What you will do » Answer with one number only: the count of lines below that hold the word "button".

*** Opening of Source data ***

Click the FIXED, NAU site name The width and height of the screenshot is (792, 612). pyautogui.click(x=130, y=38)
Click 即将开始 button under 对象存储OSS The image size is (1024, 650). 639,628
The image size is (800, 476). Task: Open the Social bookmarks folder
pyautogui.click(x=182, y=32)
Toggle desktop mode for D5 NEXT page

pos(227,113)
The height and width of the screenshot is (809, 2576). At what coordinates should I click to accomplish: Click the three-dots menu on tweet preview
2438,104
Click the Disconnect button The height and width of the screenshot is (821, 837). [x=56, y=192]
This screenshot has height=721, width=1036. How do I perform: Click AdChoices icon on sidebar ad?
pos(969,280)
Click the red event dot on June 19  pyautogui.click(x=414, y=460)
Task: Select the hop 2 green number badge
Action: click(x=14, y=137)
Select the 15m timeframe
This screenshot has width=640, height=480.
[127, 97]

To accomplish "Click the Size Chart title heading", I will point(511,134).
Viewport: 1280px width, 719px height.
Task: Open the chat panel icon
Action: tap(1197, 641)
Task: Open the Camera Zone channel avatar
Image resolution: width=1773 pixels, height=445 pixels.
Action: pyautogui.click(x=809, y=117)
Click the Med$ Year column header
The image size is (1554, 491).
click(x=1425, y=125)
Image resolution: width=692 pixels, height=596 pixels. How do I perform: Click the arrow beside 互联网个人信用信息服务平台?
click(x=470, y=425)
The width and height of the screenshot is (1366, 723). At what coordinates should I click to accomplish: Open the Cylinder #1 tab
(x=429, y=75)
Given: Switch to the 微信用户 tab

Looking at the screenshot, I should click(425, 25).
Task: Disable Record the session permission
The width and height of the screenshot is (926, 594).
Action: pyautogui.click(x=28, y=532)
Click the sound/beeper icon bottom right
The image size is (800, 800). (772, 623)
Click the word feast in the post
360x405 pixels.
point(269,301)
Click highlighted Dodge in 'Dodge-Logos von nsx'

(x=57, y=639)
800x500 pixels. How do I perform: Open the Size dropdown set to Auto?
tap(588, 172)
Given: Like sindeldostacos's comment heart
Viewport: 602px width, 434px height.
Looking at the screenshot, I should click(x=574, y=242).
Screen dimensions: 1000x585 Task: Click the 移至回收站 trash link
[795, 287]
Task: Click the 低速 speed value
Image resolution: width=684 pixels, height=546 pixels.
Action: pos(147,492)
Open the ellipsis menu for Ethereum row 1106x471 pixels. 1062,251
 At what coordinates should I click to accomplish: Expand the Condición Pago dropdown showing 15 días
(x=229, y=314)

*** Close of Source data ***

Answer below » 2